Tracking retractions as a window into the scientific process

Author whose duplications forced Cell correction retracts paper on Down syndrome

without comments

Sebastian Schuchmann, a neuroscience researcher whose duplication errors led to a Cell correction last year, has retracted a 12-year-old paper in the Journal of Neurochemistry whose figures were copied from two of his earlier papers.

Here’s the notice:

The following article from Journal of Neurochemistry, “Diminished glutathione levels cause spontaneous and mitochondria-mediated cell death in neurons from trisomy 16 mice: a model of Down’s syndrome” by S. Schuchmann and U. Heinemann, published in Volume 74, Issue 3, 2000, pages 1205–1214 (available through www.onlinelibrary.wiley.com) has been retracted by agreement between the authors, journal Editors in Chief, Seán Murphy and Jörg Schulz, and Blackwell Publishing Ltd. Method images and data in the above paper are identical with the following articles “Altered Ca2+ signaling and mitochondrial deficiencies in hippocampal neurons of trisomy 16 mice: a model of Down’s syndrome” (Schuchmann S. and Heinemann U. J. Neurosci. 1998; 18: 7216–7231) and “Increased mitochondrial superoxide generation in neurons from trisomy 16 mice: A model of Down’s syndrome” (Schuchmann S. and Heinemann U. Free Radic. Biol. Med. 2000; 28: 235–250).

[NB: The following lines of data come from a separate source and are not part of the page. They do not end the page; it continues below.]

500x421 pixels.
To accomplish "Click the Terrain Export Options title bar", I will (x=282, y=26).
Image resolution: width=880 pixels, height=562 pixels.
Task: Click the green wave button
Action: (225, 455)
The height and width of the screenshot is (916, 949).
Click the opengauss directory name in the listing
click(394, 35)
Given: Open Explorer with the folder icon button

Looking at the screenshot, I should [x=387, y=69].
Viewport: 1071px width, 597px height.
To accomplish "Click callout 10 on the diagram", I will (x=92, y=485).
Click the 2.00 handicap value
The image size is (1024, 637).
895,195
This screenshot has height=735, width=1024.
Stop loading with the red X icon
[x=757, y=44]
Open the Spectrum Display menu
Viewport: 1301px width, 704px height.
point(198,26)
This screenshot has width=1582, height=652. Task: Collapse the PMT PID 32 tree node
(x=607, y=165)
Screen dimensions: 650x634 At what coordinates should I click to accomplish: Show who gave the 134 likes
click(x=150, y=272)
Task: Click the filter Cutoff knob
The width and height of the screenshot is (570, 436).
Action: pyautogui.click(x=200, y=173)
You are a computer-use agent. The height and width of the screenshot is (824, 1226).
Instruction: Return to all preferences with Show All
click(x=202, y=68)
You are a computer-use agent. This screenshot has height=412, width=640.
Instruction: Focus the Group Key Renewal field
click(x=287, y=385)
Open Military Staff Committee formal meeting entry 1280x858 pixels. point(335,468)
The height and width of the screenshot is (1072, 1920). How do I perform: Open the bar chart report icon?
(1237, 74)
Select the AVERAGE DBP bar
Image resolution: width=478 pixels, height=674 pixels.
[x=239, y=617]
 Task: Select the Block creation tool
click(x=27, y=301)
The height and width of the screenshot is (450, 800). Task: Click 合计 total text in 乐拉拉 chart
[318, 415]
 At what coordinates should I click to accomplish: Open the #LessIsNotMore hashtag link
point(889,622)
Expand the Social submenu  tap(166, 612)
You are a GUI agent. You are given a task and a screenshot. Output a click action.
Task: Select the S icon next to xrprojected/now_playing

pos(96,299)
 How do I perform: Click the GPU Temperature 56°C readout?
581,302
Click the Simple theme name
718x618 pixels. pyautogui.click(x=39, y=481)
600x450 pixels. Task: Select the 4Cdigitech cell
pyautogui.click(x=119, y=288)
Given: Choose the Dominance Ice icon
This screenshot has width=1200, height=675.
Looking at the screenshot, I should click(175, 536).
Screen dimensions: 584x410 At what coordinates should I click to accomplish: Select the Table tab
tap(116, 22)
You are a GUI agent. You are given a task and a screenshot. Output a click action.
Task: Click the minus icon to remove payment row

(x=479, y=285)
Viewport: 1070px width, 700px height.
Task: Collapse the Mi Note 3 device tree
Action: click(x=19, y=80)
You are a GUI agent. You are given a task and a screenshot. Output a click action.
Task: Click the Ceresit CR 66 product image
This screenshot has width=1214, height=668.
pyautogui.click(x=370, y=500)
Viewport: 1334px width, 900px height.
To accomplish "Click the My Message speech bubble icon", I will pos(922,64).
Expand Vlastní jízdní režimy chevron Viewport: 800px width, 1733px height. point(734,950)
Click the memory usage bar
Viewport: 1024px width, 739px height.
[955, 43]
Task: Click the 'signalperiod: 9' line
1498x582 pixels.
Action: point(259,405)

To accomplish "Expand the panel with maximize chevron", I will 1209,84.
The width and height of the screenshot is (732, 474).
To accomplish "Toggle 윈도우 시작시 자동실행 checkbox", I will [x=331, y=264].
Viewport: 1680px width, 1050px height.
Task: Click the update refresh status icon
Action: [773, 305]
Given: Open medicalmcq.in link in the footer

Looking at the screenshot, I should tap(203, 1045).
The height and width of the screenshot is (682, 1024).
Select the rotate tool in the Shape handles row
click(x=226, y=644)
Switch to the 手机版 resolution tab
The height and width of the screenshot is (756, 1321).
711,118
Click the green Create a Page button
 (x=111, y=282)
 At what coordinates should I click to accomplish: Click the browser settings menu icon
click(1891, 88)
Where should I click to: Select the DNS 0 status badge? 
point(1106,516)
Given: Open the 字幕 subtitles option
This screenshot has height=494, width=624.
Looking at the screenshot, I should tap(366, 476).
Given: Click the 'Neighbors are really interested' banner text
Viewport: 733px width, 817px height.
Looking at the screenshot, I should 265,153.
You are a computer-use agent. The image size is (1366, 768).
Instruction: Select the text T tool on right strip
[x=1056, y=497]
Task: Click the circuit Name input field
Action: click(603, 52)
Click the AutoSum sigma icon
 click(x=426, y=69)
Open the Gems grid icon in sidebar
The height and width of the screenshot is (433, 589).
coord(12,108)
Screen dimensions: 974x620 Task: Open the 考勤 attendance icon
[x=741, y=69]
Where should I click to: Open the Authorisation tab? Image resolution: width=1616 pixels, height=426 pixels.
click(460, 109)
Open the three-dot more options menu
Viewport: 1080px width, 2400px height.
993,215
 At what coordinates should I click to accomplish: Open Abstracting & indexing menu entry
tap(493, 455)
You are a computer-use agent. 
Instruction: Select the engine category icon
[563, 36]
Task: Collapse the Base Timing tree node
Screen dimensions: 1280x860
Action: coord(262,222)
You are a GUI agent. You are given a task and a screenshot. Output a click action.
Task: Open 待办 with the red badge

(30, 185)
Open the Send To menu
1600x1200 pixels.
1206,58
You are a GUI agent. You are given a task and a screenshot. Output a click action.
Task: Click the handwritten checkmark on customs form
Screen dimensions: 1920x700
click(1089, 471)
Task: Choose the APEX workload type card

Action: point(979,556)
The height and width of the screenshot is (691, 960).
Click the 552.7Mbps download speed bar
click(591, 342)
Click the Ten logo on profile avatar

In detail: Method images from Fig. 1 and Fig. 2b from the article Schuchmann et al., J. Neurosci. (1998) were used for the Fig. 1a, b, e in Schuchmann & Heinemann, J. Neurochem. (2000) and Fig. 1a, b in Schuchmann & Heinemann, Free Radic. Biol. Med. (2000) without permission of The Journal of Neuroscience. Data from Fig. 3a, b, e, f from the article Schuchmann et al., J. Neurosci. (1998) were identical with Fig. 5a, b, d, f in Schuchmann & Heinemann, J. Neurochem. (2000) and Fig. 7a in Schuchmann & Heinemann, Free Radic. Biol. Med. (2000).

The paper has been cited 18 times, according to Thomson Scientific’s Web of Knowledge.

We were curious whether an investigation by Charite – Universitatsmedizin Berlin, where the work was done, had uncovered the duplications. An investigation by the university led to a retraction last year by authors who had worked with Schuchmann on the now-corrected Cell paper. Neither Charite nor Schuchmann — who appears to have left the university — responded to our requests for comment.

The outgoing editor of the Journal of Neurochemistry, Sean Murphy, and incoming editor, Jörg Schulz, tell Retraction Watch:

After Dr. Schuchmann contacted us to request a correction, we investigated the case and, in agreement with the authors, came to the conclusion that the manuscript should be retracted and agreed on the text that was published. We have no information on further investigations through the Charité (which we have not contacted).